Yogyakarta, Kabar Jogja – Taman Budaya Yogyakarta (TBY) kembali menggelar parade pentas teater bertajuk Linimas#7 mulai 16-18 Oktober. Mengambil tema ‘Kota, Arsip, dan Teks’, akan tampil enam kelompok teater lintas genre dan bentuk.
Dirilisnya, Kepala TBY Purwiati mengatakan pentas Linimasa menjadi agenda tahunan yang terus diupayakan menjadi ruang khusus bagi seniman teater di Yogyakarta. Menurutnya, saat ini seni teater telah menjadi salah satu hal penting yang membawa pengaruh besar di Yogyakarta.
“Ini adalah ruang teman-teman mengekspresikan ide dari teater konvensional maupun yang sudah dikembangkan. Teater menjadi bahasa lain menangkap berbagai fenomena yang ada di Kota Yogyakarta yang kerap kali fenomena itu terabaikan,” katanya Rabu (16/10).
Dinyatakan enam tim yang enam tim yang tampil nanti merupakan hasil seleksi dari 26 kelompok yang mendaftar. Kelompok teater tersebut berasal dari komunitas teater kampung, pelajar, kampus dan sanggar atau kelompok teater non-profesional.
Kelompok teater lintas genre dan bentuk yang akan hadir di antaranya Teater Sanggar Anak Alam, Studi Seni Ngathabagama, Teater Mlati, Kinemime Nusantara, Young Artist From Yogyakarta, dan Komunitas Manah Ati.
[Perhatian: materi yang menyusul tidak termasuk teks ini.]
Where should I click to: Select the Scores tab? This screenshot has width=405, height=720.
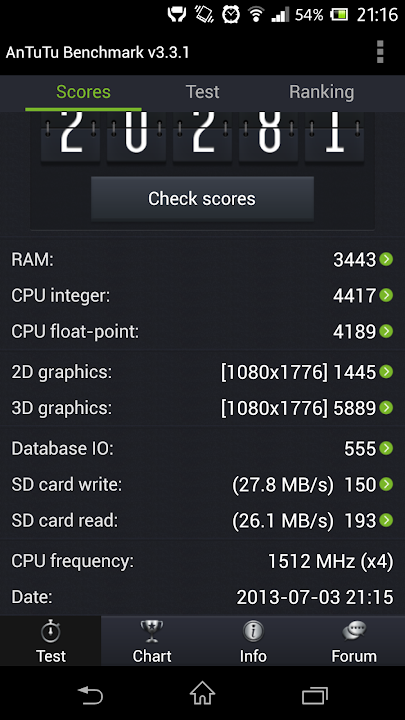coord(83,92)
“Kelompok yang terpilih sudah berproses sejak Agustus. Harapannya Linimasa#7 menjadi program pengembangan seni teater TBY khususnya basis penciptaan teater bagi kelompok teater di Yogyakarta. Bahkan ada kelompok yang mengambil langkah riset teater dalam penciptaan lakonnya,” terangnya.
Kurator Linimasa #7 Elyandra Widharta menyatakan pemilihan tema ‘Kota, Arsip, dan Teks’ dikarenakan penyelenggaran ingin menampilkan kompleksitas dan fenomena yang sedang bergeser.
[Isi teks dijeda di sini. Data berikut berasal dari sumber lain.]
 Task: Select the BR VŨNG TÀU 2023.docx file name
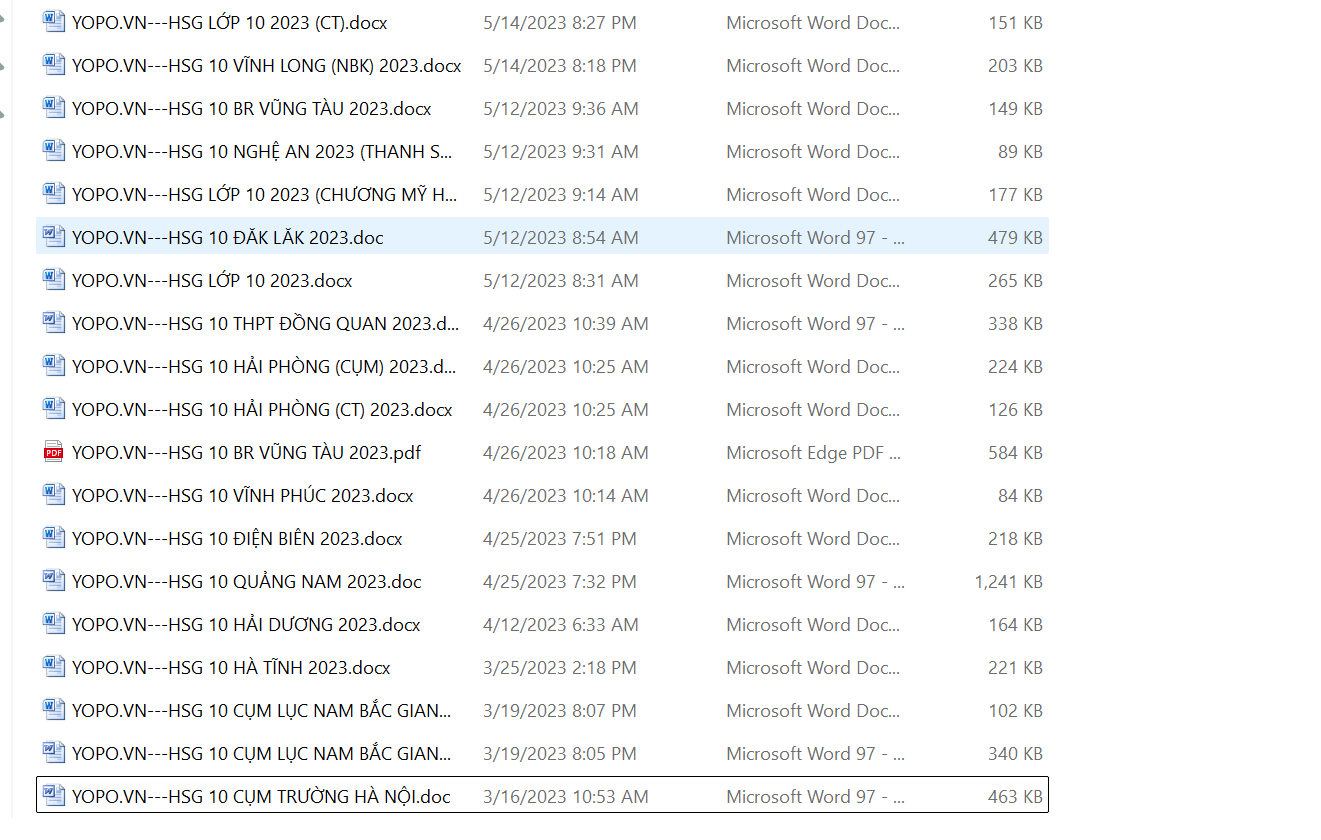(x=251, y=109)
Dimana Yogyakarta menjadi bagian dari perubahan sosial yang cukup cepat dengan bermunculnya ancaman-ancaman dan potensi dari persoalan pelik seputar sampah, dinamika sosial-ekonomi, kontestasi politik lokal.
“Kemudian ada relasi kuasa, ruang margin terdampak upaya revitalisasi benteng keraton, sesekali teror kekerasan jalanan dan sebagainya. Yogyakarta hari ini makin bising dan macet,” kata.
Dengan menjadikan banyaknya ruang-ruang romantisme dalam gang-gang kampung mulai terpinggirkan. Maka hal intu menjadikannya tinggal menjadi arsip hidup yang carut marut dan saling berkelindan dengan teks-teks yang berjejalan dengan dinamis dan transformatif.
Mewakili Teater Mlati, Efa Rohmana timnya akan menampilkan judul ‘Kota Sampah’ sebagai upaya merespon fenomena persoalan sampah yang tak kunjung usai. Pementasan ini ingin memberikan pesan tentang dampak abai jika sampah tidak dikelola baik.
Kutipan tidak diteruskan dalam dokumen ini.